EXERCISE PROMPT:
Across the data, every line with the word "arrows" counts once; state the total alone.
*** Opening INFORMATION PROVIDED ***
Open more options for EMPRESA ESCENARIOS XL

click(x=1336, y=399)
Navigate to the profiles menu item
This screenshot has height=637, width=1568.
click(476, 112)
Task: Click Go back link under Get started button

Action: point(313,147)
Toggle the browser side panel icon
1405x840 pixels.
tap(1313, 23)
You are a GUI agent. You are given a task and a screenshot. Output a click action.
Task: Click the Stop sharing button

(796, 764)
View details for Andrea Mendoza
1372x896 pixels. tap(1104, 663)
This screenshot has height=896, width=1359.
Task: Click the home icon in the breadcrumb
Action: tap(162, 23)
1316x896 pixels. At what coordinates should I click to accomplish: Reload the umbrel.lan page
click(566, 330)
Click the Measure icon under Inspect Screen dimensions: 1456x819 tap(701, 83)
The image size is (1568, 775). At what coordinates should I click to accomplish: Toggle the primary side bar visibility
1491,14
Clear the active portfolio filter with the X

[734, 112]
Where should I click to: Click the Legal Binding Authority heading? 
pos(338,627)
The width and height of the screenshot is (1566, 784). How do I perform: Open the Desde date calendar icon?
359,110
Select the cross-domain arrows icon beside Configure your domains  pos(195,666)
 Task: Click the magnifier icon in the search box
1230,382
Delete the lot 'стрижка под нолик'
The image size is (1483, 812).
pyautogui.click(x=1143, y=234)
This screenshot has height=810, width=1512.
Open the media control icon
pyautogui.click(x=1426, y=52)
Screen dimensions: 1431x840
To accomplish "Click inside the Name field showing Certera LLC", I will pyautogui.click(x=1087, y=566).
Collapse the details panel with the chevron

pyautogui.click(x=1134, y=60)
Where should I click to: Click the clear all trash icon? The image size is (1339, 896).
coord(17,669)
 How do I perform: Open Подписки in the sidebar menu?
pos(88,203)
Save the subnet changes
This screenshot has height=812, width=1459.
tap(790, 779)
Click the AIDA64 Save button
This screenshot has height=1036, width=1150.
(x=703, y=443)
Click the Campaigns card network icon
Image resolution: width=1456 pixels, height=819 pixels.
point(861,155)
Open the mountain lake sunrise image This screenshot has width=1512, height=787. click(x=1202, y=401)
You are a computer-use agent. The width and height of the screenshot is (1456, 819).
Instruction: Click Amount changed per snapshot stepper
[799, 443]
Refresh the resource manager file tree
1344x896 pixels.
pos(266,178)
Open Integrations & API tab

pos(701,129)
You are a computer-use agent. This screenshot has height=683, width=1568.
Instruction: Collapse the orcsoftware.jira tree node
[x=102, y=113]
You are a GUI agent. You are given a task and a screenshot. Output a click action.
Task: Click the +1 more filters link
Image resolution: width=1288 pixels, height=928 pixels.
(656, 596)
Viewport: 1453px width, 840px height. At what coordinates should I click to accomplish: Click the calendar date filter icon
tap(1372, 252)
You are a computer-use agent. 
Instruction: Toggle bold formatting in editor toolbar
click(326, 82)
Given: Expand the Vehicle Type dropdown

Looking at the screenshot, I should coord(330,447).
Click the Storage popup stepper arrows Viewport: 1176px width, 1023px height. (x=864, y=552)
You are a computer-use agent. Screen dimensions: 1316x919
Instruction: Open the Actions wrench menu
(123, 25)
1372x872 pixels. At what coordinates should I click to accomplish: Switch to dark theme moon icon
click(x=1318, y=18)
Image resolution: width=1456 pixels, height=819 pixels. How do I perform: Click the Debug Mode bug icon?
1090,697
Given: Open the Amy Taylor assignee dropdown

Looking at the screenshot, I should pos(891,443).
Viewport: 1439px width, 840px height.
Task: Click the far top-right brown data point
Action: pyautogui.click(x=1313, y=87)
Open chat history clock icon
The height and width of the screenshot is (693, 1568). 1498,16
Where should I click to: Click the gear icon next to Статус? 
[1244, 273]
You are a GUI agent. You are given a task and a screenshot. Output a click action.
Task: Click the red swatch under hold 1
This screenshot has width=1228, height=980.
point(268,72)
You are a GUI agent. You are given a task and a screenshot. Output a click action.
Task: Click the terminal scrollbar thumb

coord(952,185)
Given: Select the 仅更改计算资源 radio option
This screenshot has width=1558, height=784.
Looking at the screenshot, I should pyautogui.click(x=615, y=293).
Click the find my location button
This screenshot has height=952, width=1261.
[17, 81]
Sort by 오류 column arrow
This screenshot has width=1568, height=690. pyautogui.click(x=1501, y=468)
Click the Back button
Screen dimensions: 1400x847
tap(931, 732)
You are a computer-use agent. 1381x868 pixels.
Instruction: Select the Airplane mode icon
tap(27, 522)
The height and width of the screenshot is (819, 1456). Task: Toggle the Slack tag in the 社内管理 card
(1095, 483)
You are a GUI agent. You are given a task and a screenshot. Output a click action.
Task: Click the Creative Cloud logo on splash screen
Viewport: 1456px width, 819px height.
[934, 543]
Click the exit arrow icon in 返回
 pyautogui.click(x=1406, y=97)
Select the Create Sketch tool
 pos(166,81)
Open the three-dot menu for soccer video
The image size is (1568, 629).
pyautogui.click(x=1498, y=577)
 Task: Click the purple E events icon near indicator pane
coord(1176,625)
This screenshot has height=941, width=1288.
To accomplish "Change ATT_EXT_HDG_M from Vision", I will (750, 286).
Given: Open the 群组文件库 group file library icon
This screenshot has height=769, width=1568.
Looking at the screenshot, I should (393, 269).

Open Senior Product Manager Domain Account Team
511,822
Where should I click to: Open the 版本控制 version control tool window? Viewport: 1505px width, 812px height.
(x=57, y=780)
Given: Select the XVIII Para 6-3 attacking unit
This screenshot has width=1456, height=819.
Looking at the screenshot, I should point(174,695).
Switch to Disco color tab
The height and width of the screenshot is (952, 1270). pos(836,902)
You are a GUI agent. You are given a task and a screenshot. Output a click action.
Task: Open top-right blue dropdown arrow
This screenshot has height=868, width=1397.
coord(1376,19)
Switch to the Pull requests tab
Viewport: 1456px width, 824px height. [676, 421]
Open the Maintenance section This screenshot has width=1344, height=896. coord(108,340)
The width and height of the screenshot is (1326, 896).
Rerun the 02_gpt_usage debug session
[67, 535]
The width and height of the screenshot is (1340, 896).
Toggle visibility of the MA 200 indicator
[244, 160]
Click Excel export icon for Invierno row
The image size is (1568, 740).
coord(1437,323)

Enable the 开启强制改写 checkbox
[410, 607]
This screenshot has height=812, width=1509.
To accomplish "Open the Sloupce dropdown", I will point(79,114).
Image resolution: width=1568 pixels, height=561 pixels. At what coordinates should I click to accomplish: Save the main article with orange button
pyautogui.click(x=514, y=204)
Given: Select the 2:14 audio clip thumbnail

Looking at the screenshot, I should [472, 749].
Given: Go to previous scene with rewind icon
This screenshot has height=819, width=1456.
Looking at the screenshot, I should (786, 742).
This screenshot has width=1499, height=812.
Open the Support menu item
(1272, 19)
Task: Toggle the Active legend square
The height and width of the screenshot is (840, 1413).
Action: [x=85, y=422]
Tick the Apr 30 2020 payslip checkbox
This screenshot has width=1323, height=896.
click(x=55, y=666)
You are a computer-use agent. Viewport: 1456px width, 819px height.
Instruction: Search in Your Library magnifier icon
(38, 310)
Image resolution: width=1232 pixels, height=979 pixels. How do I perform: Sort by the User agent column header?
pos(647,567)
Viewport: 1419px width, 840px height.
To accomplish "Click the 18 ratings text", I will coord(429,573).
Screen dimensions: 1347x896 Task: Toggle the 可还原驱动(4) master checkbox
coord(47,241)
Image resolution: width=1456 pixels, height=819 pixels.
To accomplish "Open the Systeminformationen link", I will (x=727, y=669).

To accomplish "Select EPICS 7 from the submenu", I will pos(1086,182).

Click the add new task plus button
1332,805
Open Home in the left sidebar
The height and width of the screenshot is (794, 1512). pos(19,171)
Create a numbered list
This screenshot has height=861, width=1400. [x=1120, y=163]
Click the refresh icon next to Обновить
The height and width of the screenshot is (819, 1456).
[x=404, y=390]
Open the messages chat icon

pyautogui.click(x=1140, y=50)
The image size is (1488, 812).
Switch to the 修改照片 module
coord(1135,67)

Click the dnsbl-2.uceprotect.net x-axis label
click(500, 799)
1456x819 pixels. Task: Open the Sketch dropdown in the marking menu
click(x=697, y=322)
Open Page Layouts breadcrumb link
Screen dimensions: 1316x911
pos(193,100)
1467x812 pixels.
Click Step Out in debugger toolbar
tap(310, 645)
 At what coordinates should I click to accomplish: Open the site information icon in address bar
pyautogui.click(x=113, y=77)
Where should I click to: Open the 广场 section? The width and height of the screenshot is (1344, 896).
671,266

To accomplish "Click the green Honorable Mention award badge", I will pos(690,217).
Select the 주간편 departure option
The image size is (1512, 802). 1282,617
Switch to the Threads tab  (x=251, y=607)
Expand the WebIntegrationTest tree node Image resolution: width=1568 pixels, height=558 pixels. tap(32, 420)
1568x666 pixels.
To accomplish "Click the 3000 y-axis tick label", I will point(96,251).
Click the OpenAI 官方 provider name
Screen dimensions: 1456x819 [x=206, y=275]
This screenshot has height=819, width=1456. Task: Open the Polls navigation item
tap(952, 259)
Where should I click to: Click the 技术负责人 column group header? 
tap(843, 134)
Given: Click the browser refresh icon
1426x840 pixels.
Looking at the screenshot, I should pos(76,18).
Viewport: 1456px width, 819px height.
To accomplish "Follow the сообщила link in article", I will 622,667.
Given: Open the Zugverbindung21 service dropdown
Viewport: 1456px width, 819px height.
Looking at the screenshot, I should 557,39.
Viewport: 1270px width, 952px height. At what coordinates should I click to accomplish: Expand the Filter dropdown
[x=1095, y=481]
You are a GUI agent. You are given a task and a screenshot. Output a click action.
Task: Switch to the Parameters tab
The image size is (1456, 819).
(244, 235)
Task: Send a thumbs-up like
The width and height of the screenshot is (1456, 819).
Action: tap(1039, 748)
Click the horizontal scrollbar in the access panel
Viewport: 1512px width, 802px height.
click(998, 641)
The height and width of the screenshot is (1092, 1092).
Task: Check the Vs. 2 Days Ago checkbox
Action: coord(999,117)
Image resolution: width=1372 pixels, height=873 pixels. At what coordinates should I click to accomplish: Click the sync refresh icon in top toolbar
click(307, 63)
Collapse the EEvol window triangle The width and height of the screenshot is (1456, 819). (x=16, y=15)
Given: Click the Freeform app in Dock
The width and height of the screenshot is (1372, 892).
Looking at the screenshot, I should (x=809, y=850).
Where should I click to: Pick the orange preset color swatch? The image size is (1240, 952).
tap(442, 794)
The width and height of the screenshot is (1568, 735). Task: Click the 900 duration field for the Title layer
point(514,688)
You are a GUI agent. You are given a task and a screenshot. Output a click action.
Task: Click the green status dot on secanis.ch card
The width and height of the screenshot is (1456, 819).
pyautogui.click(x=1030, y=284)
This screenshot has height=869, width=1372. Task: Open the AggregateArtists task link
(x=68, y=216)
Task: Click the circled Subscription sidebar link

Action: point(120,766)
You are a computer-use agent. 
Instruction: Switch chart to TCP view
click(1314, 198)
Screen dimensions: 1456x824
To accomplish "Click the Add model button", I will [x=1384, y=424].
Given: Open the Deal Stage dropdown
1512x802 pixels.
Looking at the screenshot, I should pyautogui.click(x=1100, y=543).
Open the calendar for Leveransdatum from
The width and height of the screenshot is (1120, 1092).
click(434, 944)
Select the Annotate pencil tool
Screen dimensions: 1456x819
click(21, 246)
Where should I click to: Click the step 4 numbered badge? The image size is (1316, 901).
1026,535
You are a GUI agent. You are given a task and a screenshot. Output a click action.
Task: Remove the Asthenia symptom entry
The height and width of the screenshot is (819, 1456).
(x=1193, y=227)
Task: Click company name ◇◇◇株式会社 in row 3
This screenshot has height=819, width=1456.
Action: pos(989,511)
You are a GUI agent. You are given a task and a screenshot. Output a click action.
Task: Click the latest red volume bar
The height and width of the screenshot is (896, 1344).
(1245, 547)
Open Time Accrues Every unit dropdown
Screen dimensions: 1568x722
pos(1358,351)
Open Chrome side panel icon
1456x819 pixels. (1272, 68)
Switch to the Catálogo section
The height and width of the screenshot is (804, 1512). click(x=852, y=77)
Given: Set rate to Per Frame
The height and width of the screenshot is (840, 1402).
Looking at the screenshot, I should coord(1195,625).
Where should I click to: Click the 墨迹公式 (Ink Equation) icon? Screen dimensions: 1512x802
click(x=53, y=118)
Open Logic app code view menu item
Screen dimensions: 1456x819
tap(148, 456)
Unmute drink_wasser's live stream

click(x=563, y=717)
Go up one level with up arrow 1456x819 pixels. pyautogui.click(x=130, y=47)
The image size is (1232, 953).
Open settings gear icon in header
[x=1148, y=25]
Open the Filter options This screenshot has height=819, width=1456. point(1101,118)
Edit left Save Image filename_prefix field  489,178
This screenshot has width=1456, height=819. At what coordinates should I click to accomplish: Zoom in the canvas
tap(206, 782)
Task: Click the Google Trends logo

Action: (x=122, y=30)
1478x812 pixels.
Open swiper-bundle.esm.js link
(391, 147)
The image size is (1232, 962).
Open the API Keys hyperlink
*** Closing INFORMATION PROVIDED ***
ANSWER:
2